Quelques personnes désirent que l'on puisse préserver la figure par des masques d'armes. Nous ne connaissons point d'exemple d'une pareille tolérance. Du reste, tout est de convention réciproque. C'est encore une convention exceptionnelle qui n'est, en aucun cas, obligatoire pour aucun des combattants.

SUR L'ARTICLE 8.

Il serait à souhaiter que les témoins puissent spécifier l'usage des sabres courbes comme moins dangereux. Tant mieux, s'ils peuvent réussir à faire établir cette convention; mais elle ne peut être imposée par personne.

SUR L'ARTICLE 9.

Nous avons obvié à tout inconvénient en établissant que les armes doivent être visitées et acceptées par les témoins avant d'aller sur le terrain; et que lesdites armes doivent être apportées par eux. (Voir [art. 32], chap. IV.)

SUR L'ARTICLE 10.

On se sert de gants à la crispin, suivant les conventions. Nous avons, nous-même, assisté à plusieurs duels où l'on se servait tout simplement d'un gant ordinaire, un peu fort, ou d'un gant d'ordonnance. Renseignements pris, cet usage est le plus commun. Même dans le cas de l'article 9, nous ne croyons pas que le gant crispin puisse être imposé; c'est une convention purement exceptionnelle.

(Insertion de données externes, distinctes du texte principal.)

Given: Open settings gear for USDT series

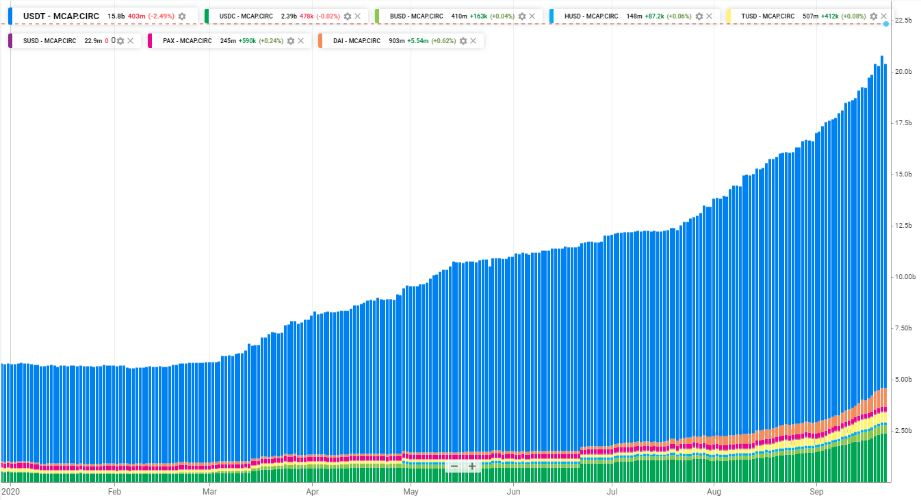Looking at the screenshot, I should click(x=182, y=16).
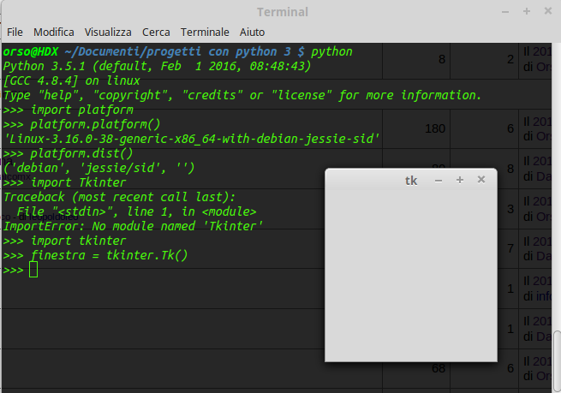Open the File menu
The width and height of the screenshot is (561, 393).
point(15,32)
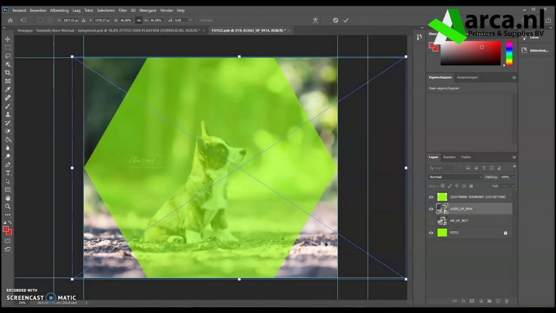Open the Normaal blend mode dropdown
The width and height of the screenshot is (556, 313).
click(455, 177)
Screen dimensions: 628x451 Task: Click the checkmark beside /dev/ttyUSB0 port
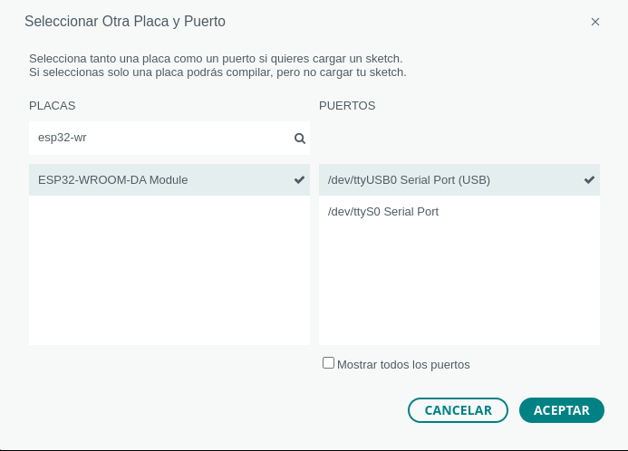point(589,180)
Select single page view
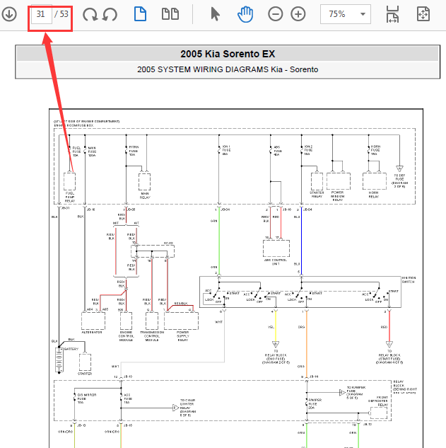Screen dimensions: 446x448 tap(140, 14)
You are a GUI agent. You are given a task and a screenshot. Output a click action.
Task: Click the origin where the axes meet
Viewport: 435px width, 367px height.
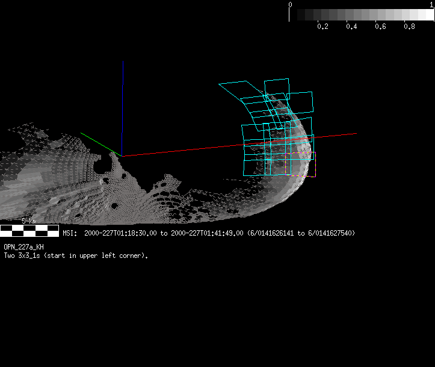tap(123, 155)
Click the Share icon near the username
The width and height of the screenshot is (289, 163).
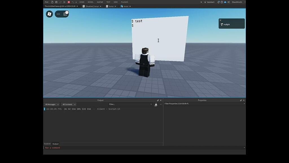(229, 2)
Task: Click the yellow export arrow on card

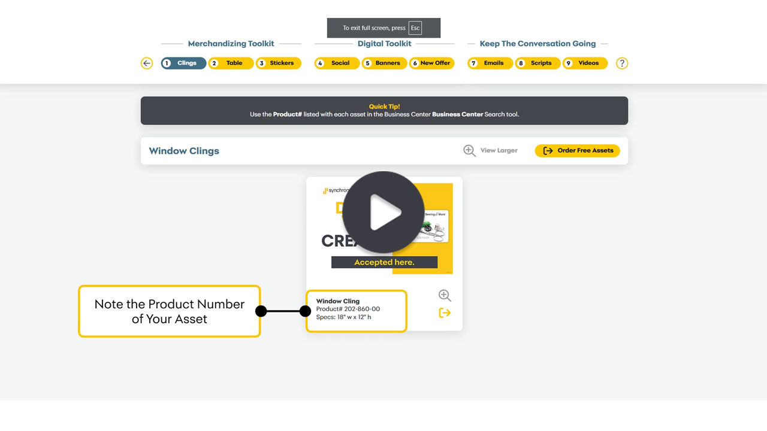Action: pos(445,313)
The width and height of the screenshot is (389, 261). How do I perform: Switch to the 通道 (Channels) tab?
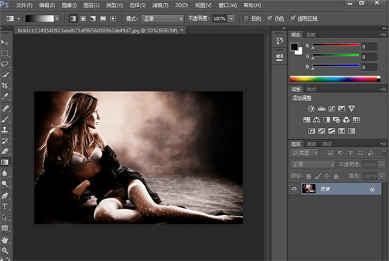tap(311, 144)
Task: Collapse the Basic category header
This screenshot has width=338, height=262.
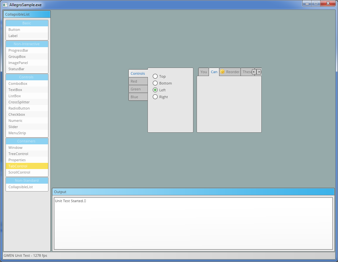Action: coord(27,23)
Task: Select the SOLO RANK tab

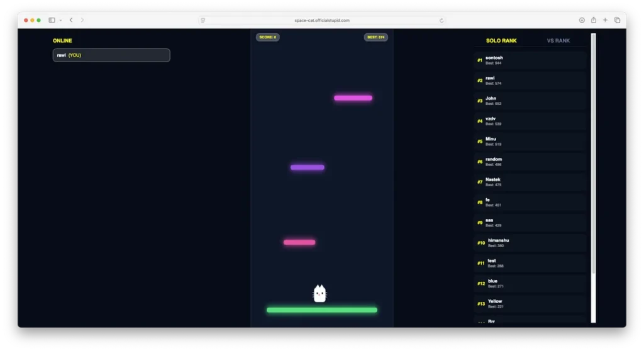Action: (x=501, y=41)
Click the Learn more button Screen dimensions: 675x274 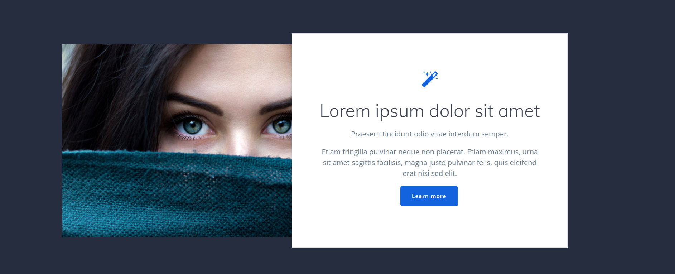tap(429, 196)
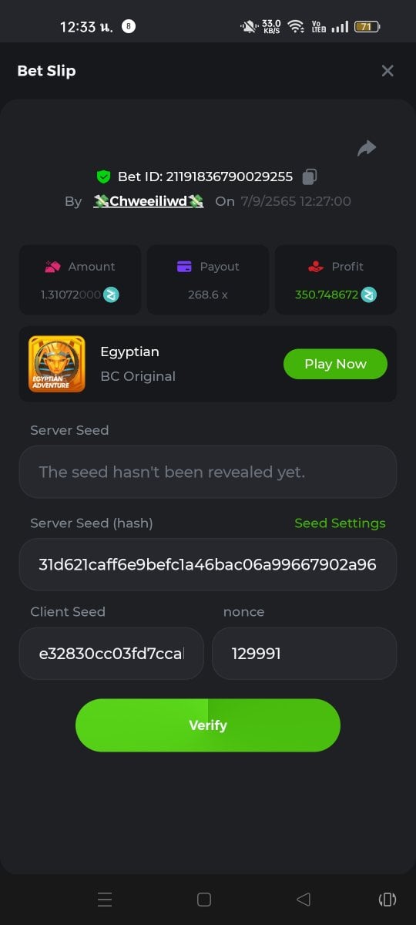Focus the Client Seed input

[112, 654]
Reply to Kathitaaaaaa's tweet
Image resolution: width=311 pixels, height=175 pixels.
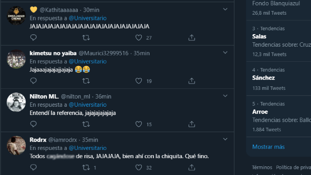coord(33,38)
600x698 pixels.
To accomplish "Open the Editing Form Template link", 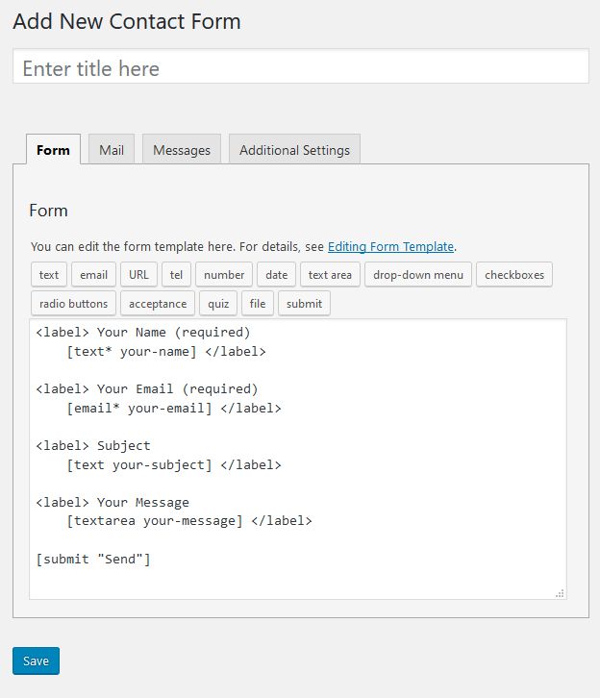I will coord(391,247).
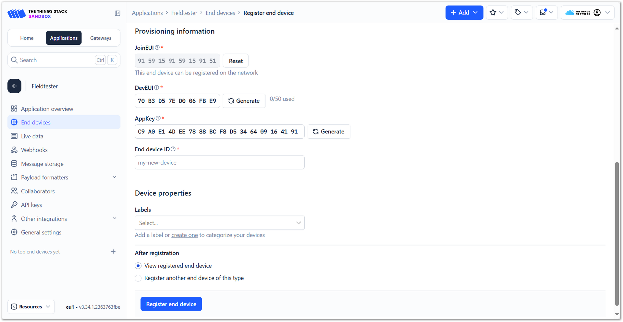Image resolution: width=623 pixels, height=322 pixels.
Task: Open the Labels select dropdown
Action: pyautogui.click(x=219, y=223)

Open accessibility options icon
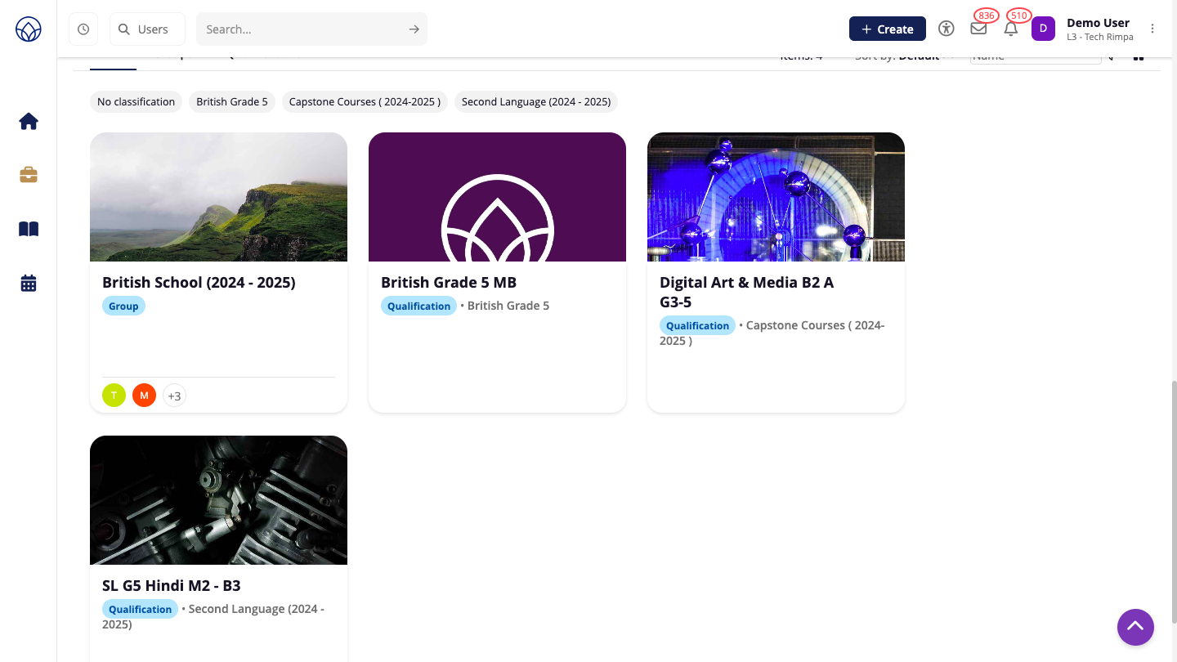(x=947, y=29)
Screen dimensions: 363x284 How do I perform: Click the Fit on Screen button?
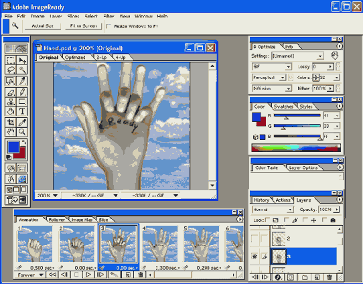83,26
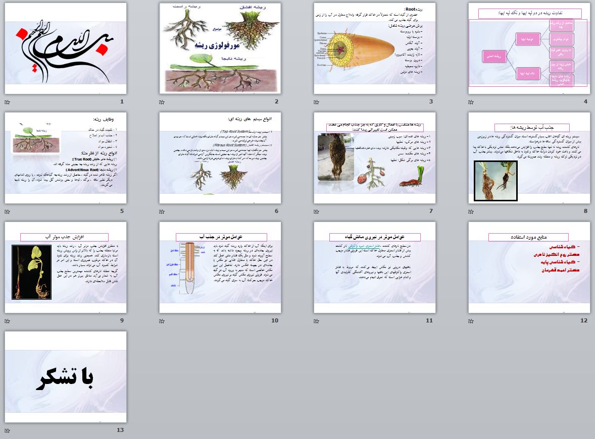
Task: Click the animation star icon under slide 1
Action: click(7, 102)
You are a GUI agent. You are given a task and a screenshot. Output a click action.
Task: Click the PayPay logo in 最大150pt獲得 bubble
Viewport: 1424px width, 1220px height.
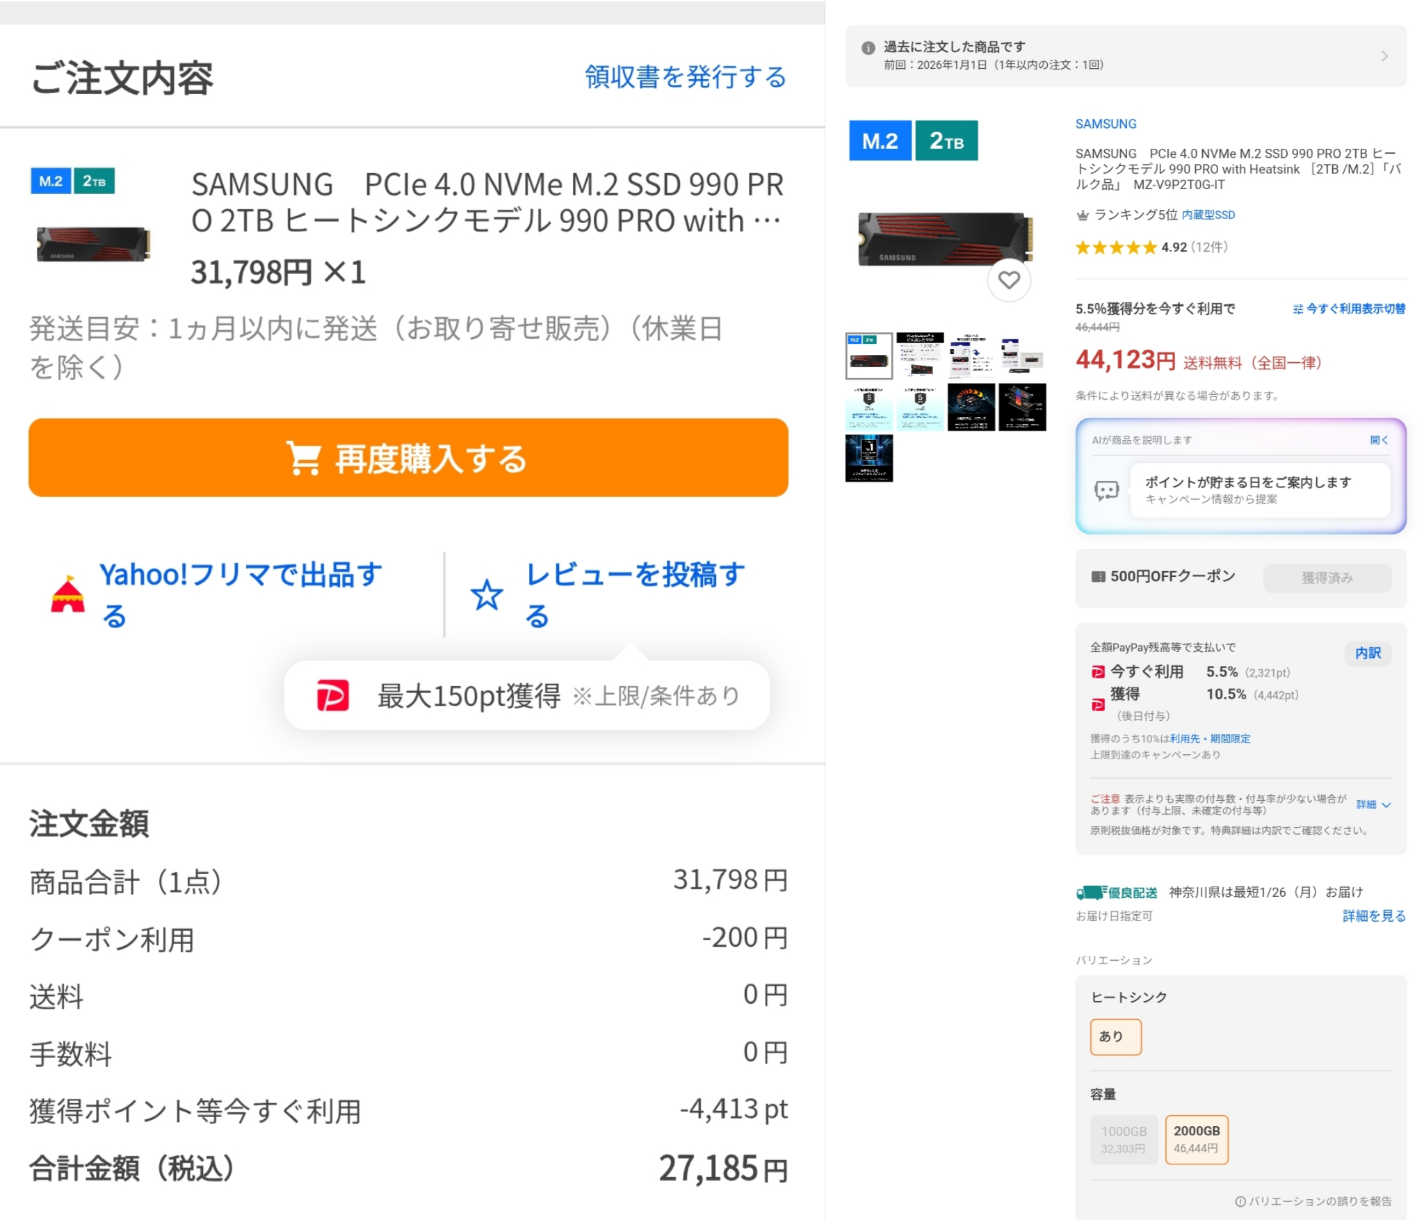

SUR LES ARTICLES 17, 18 et 19.

En plaçant les témoins dans l'ordre prescrit par l'article 37 du chapitre IV, ils ont toute facilité pour veiller à l'exécution loyale des conditions du duel, soit en cas de désarmement, de blessure; soit même qu'il leur plaise d'arrêter le combat pour quelque motif que ce puisse être.